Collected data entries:
# # # #
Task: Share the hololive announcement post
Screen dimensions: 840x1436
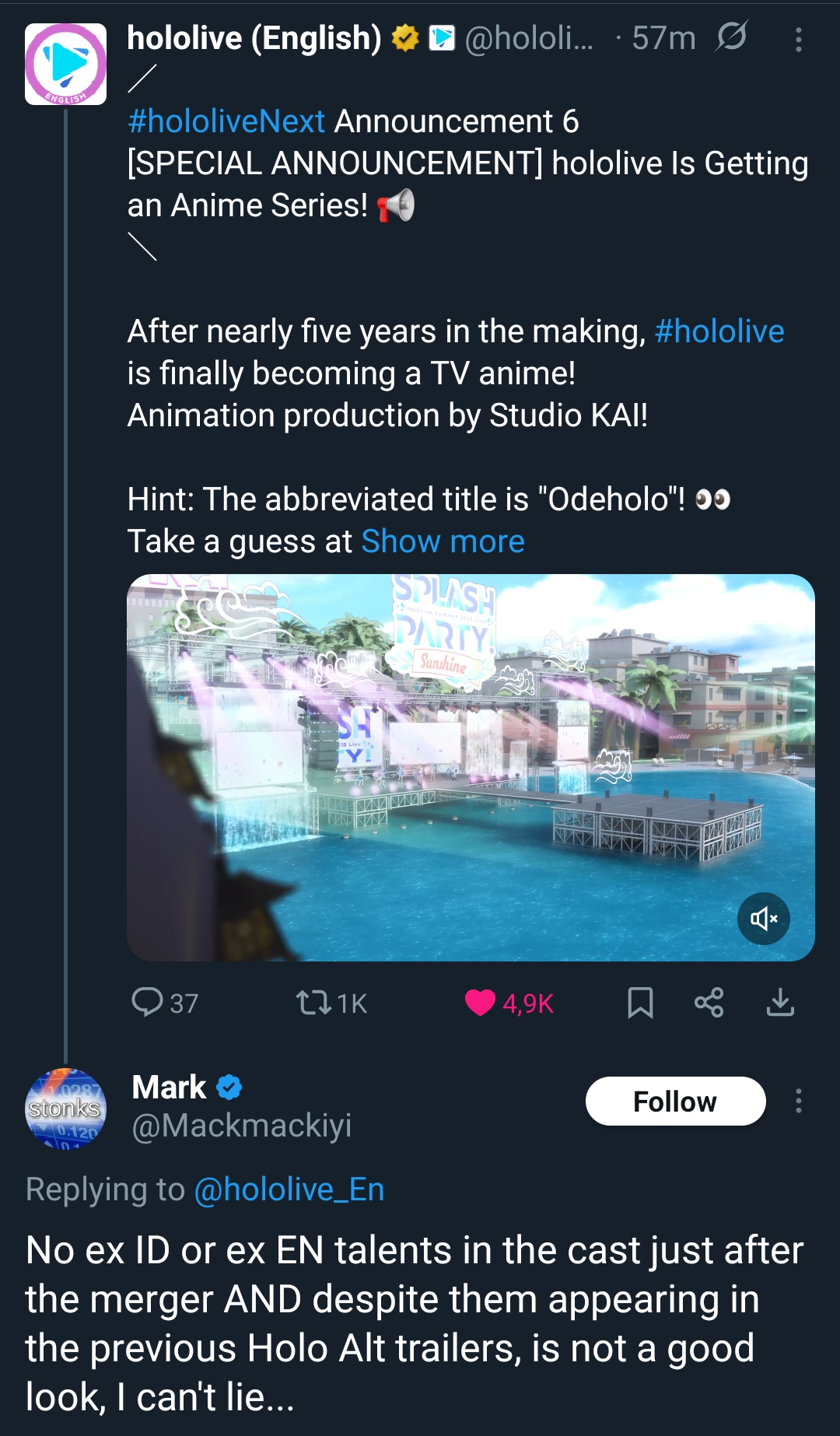Action: pyautogui.click(x=709, y=1003)

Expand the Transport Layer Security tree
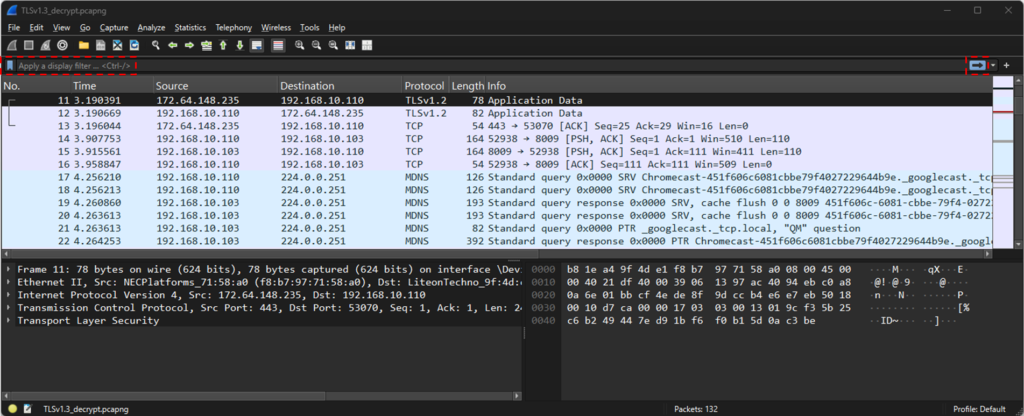coord(10,321)
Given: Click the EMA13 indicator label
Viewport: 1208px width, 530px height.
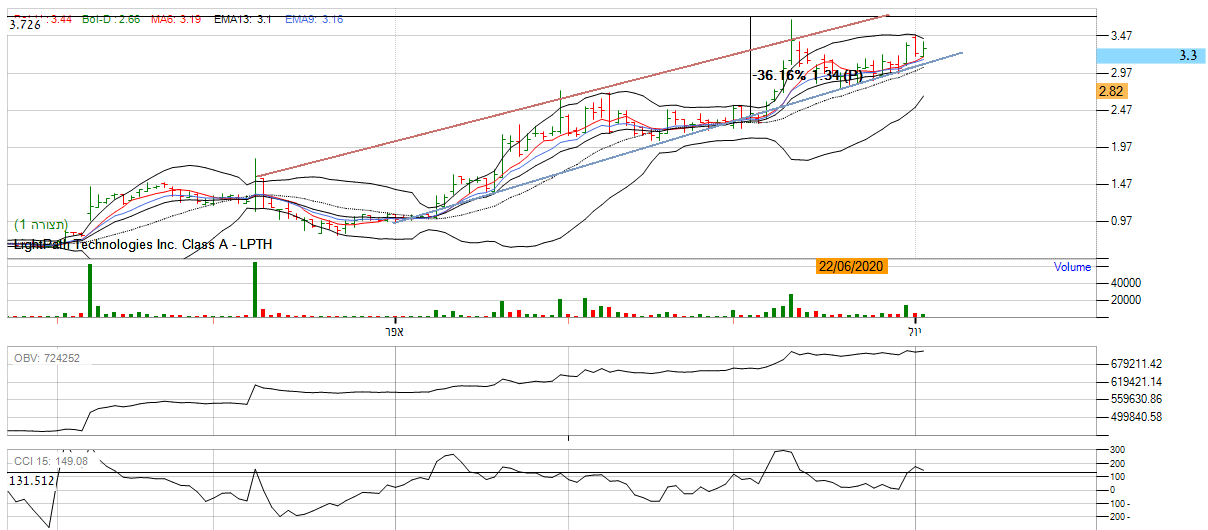Looking at the screenshot, I should point(243,19).
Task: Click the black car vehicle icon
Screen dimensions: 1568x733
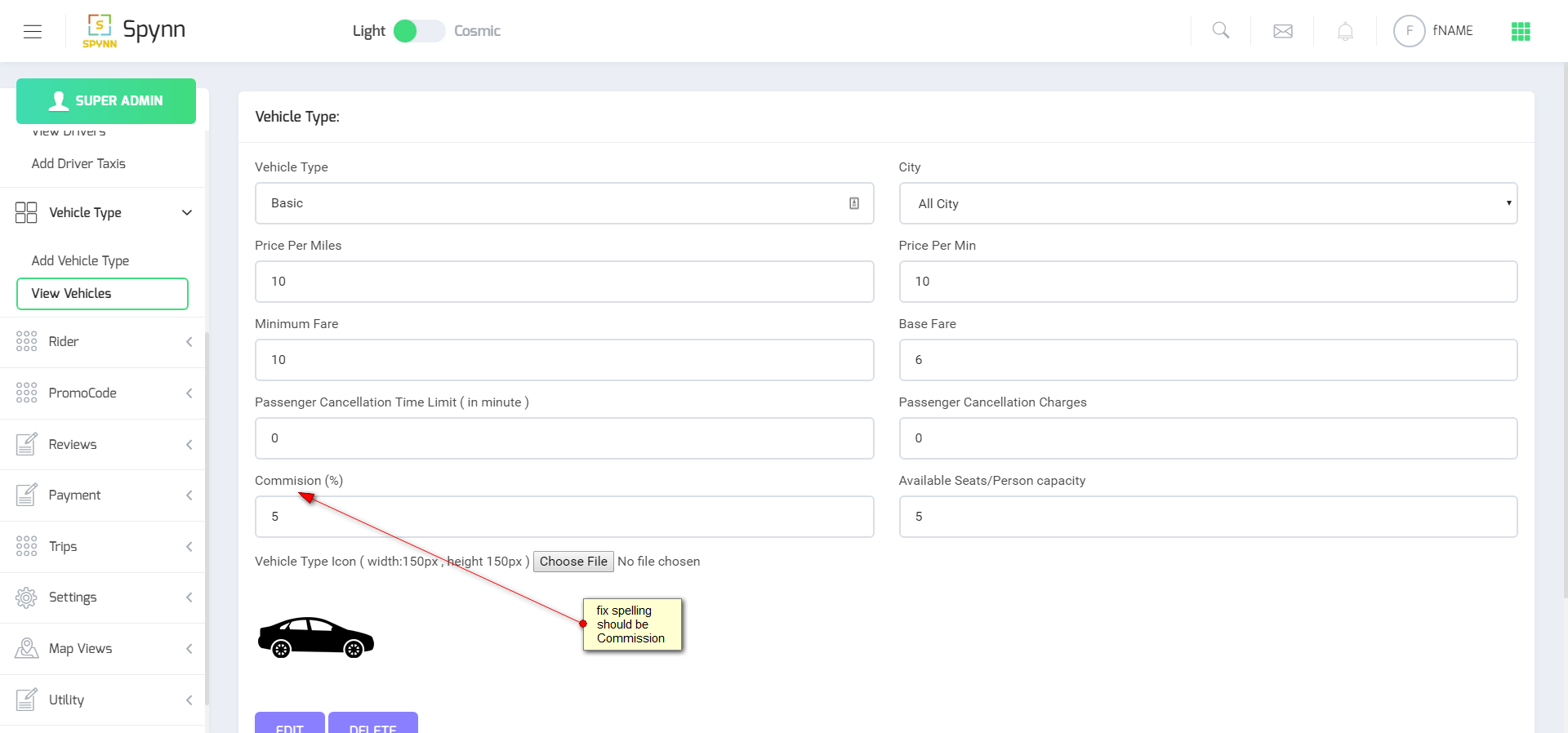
# # # #
Exercise prompt: Every line from the data above that contains "Task" must appear in the answer.

Result:
Task: Share the hololive announcement post
Task: Click the black car vehicle icon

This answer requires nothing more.